2. Related Works

2.2. ETL vs ELT

In a typical BI infrastructure, data, extracted from Operational Data Sources (ODS), firstly transformed, then cleaned and loaded into a data warehouse. Before data are loaded into a data warehouse, it's necessary to process "raw data" for a variety of reasons. For example, a data warehouse typically consolidates a multitude different ODS with different schemas and metadata behind. Hence, incoming data must be normalized. Also, the ODS may contain erroneous, corrupted or missed data, so the process of cleaning and and reconsolidation are needed. This preprocessing is commonly known as Extract, Transform and Load (ETL): data are first extracted from the original data source, then transformed including normalization and cleansing, and finally loaded into the data warehouse.

While database technologies used for data warehousing had seen tremendous performance and scalability enhancements over the past decade, ETL has not been improved in scalability and performance in the same level of degree as database. As a result, most BI infrastructures are increasingly experiencing a bottleneck: data can't be easily acquired to the data warehouse with necessary actuality. Clearly, in order to provide near real-time BI, this bottleneck needs to be resolved.
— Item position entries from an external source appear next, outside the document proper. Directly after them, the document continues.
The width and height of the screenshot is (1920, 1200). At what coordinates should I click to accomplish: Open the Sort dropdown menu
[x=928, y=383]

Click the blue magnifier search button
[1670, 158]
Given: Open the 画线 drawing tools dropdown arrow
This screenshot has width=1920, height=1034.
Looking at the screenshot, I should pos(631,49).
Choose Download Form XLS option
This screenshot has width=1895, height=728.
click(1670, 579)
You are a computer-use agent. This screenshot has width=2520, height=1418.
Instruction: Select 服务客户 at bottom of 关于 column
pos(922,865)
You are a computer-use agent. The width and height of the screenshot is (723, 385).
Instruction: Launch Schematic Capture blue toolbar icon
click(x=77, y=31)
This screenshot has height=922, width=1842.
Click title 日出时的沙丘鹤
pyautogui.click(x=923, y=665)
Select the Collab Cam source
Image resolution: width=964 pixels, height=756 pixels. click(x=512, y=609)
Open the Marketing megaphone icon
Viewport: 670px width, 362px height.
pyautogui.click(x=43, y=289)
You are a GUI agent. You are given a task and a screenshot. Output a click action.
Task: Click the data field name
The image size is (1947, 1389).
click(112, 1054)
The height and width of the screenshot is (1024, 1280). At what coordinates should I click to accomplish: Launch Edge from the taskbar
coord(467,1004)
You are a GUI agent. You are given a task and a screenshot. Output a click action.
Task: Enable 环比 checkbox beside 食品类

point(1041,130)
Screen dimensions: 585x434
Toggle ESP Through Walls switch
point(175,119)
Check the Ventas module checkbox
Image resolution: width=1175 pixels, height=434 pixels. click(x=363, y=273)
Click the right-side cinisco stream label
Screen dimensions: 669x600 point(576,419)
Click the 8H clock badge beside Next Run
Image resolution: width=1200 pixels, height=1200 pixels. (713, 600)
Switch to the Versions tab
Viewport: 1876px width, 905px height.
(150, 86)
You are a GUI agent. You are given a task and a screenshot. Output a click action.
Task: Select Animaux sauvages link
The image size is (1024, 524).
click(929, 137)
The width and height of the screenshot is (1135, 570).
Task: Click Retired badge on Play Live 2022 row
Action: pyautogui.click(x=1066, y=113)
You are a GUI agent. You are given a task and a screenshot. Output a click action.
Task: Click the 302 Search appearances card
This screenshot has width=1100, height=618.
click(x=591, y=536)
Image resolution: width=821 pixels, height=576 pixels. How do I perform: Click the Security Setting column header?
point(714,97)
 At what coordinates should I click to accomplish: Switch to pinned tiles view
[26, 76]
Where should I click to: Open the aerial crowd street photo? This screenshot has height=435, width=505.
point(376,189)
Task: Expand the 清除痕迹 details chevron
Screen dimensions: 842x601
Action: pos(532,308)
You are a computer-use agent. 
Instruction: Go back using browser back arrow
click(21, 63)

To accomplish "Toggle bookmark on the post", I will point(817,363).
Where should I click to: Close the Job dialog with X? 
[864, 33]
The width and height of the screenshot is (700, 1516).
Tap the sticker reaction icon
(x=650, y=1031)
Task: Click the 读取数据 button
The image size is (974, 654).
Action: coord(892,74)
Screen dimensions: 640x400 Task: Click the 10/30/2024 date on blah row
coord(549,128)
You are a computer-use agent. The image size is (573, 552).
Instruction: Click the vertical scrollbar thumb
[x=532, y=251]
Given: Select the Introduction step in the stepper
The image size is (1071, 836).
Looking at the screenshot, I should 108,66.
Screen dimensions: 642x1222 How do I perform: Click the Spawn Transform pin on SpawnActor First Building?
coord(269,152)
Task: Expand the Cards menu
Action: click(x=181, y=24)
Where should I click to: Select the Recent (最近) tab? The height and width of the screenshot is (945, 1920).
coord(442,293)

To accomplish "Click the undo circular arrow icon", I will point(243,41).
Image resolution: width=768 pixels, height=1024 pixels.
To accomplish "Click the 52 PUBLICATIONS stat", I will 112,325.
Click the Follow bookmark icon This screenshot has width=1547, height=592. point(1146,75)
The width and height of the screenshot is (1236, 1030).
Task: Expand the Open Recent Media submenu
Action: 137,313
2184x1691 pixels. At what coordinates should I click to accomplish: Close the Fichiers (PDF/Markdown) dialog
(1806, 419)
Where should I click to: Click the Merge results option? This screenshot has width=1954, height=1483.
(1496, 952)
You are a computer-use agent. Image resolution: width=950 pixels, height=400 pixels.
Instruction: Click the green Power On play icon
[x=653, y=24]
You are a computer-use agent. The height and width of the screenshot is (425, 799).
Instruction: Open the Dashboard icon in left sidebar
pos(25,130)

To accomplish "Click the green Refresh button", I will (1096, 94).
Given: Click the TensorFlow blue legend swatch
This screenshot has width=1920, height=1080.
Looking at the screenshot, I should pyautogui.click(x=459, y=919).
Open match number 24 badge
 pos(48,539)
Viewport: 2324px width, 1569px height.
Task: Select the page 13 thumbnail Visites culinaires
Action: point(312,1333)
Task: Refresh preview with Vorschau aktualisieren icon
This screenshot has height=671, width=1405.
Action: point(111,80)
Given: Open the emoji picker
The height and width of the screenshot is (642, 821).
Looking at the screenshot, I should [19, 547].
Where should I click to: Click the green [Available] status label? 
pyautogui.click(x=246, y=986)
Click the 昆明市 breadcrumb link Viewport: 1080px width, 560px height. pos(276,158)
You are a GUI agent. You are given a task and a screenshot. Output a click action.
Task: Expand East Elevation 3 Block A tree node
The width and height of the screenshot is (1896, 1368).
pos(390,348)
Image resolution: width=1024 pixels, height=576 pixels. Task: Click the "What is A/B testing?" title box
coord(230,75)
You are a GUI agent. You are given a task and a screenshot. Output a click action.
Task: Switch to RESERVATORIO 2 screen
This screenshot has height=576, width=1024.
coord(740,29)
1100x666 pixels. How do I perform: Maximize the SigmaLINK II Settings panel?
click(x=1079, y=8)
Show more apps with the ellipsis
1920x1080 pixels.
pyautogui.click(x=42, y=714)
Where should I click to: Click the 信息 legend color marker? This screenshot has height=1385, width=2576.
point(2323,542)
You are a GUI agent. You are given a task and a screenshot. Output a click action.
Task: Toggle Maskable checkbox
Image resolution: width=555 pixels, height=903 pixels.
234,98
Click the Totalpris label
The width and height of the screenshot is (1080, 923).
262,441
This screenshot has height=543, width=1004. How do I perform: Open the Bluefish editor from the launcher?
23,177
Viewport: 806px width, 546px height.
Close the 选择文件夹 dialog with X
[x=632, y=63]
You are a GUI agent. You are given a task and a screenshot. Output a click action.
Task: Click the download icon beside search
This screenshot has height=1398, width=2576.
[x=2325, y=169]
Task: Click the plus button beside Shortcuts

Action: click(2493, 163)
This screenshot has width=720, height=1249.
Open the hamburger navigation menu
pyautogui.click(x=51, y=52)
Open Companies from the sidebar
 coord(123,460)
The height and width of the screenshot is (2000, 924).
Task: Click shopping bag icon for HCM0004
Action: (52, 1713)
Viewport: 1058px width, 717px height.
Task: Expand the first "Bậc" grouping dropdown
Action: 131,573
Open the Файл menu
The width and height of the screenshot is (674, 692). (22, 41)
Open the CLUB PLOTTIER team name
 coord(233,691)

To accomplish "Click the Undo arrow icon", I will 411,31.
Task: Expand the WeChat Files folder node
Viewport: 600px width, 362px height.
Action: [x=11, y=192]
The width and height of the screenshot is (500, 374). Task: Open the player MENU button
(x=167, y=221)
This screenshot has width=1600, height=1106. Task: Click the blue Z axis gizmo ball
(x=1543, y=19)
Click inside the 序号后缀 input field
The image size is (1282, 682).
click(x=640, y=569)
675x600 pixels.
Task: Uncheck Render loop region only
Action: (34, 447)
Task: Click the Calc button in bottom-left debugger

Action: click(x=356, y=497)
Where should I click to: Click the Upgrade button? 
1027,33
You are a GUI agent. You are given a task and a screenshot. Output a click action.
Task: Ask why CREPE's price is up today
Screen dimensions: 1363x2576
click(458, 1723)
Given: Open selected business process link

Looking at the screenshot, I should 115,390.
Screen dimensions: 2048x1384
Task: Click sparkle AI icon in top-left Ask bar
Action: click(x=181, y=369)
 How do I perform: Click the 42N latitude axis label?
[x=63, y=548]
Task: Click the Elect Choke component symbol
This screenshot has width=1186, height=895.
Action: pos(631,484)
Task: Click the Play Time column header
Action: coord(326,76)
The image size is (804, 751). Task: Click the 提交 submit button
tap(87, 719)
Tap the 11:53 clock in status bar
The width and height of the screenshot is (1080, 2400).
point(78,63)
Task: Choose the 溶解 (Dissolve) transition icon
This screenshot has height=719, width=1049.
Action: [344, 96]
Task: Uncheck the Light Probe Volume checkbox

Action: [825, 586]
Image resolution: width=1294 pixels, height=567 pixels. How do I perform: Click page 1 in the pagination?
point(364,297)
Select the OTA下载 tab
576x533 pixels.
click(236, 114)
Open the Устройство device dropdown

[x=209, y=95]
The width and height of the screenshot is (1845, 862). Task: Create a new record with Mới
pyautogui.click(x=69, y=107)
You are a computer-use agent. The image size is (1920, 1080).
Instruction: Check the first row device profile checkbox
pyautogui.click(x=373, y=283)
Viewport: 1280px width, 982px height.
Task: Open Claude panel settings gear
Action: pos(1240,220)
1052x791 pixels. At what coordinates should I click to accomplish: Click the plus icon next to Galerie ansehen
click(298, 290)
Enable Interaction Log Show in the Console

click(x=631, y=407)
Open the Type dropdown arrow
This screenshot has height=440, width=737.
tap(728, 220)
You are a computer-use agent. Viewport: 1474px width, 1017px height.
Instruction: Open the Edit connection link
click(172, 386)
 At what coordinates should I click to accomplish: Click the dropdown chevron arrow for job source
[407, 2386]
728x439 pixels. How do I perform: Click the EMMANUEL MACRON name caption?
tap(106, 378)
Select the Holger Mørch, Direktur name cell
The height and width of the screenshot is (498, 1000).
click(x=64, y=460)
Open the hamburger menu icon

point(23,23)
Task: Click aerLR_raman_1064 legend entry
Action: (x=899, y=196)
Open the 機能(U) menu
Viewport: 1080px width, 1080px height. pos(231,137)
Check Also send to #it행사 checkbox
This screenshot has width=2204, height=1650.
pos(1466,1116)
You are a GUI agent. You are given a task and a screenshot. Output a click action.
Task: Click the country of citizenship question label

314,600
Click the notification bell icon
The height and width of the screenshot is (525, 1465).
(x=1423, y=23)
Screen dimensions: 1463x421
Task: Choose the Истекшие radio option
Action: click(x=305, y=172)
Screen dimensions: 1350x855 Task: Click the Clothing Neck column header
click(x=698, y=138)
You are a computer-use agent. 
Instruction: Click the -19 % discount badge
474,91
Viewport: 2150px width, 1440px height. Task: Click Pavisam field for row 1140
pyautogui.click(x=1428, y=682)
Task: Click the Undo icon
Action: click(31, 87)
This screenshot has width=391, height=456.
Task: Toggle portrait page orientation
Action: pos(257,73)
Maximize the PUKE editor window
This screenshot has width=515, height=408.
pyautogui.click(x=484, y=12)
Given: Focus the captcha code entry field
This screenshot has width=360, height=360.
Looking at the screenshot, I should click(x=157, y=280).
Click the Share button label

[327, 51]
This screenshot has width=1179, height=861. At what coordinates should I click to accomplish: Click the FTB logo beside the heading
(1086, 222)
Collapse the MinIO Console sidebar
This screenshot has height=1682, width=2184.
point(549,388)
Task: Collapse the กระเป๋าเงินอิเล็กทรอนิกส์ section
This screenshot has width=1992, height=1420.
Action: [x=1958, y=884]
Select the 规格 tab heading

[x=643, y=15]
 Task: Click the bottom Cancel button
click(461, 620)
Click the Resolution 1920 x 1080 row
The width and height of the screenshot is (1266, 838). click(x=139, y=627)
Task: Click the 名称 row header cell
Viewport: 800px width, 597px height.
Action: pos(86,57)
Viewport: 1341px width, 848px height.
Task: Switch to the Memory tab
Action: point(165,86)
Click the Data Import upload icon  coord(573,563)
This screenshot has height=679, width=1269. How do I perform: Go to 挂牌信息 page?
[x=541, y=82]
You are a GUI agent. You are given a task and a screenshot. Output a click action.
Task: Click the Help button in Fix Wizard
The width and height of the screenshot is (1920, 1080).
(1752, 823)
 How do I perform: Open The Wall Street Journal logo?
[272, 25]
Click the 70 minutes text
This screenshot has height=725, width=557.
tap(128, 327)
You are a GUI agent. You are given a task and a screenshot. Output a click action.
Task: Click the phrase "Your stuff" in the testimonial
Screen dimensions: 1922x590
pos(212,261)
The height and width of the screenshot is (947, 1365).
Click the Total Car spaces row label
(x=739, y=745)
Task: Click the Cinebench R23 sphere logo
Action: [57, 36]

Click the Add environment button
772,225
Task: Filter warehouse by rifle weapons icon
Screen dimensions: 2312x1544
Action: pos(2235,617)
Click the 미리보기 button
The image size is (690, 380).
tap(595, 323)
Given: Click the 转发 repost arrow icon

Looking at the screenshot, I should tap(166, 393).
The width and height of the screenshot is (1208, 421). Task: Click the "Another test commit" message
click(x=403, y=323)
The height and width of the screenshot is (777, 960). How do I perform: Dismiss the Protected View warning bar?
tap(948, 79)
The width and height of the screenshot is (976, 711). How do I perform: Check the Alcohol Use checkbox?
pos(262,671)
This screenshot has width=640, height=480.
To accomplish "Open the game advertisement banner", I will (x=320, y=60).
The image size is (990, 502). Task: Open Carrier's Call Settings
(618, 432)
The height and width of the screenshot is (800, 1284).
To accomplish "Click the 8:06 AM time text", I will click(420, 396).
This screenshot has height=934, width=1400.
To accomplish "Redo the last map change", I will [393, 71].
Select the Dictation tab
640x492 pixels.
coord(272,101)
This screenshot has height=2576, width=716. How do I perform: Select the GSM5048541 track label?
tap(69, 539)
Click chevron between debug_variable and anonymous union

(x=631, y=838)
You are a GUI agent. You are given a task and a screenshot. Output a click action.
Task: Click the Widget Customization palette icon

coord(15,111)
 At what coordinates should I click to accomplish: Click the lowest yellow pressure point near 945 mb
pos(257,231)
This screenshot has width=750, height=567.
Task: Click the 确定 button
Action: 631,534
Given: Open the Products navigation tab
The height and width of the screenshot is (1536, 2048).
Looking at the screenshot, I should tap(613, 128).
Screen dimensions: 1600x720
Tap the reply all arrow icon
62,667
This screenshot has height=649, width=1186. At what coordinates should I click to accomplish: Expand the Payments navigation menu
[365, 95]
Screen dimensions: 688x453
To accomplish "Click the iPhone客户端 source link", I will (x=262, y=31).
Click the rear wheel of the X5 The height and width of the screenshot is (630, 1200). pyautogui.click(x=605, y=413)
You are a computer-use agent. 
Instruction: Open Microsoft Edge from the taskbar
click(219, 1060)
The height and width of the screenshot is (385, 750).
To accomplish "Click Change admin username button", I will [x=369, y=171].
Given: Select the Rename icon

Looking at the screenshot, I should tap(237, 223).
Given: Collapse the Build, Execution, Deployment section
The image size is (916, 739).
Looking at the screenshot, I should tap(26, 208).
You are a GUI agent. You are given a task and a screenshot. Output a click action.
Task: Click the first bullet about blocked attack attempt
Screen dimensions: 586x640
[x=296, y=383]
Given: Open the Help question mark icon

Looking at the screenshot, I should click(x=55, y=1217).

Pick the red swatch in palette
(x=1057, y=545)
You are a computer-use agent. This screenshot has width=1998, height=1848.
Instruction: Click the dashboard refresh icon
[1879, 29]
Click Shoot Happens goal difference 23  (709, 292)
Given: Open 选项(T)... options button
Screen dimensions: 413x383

Costs of data data storage were always a significant factor, but they becoming cheaper with time, and as the result, analysis can be performed over bigger amount of data with less investments. And in changing circumstances, former (but robust) Extract, Transform and Load approach cannot be easily applied to answer all needs of business, which includes work with big data and, as the result, new approach and/or architectural changes are needed. Main disadvantage of ETL is that data must be firstly transformed and only then loaded. It means that on transformation phase, mass amounts of potentially valuable data are thrown away. However, to eliminate drawbacks of ETL, improvement of latest storage techniques can be used. One of the approach that address such challenges is called  Extract, Load, and Transform. The basic idea is to perform Load process immediately after Extract process, and apply Transformation only after getting data stored. ELT, in comparison with ETL, has four following advantages: (1) flexibility in adding new data sources (EL part); (2) aggregation can be applied multiple times on same raw data (T part); (3) Transformation process can be re-adopted, even on legacy data; (4) speed-up process of implementation.

According to the Competitive advantage: Creating and sustaining superior performance, the enterprise competitiveness heavily rely on the time elapsed during decisions making process. And to make decisions, BI solutions are became "de-facto" standard. As long as time is a very important factor, it's also crucial to design BI solution in shorter period of time. One of the shortcomings, according to the An architecture for ad-hoc and collaborative business intelligence, is that time spent on phase of implementation BI solution causes increasing of costs. The next shortcoming is that BI solution needs to be flexible in order to reflect environmental changes and adopt them in shorted possible period of time.

In the ETL process is not addressing flexibility in the terms of reflecting environmental changes and classical BI solutions need vast amount of time to be implemented. ETL process is applying transformation after extraction and before loading that is causing data to be inserted into data warehouse only during the last phase. In contrast, ELT allows firstly extracting and loading data, and then apply on demand transformation according to the business needs. Also, transformation with ELT can be applied and re-applied taking into account changes in business requirements. Based on above reasons it's more preferable to adopt Extract, Load, and Transform (ELT) instead of Extract, Transform, and Load (ETL) in the BI solutions.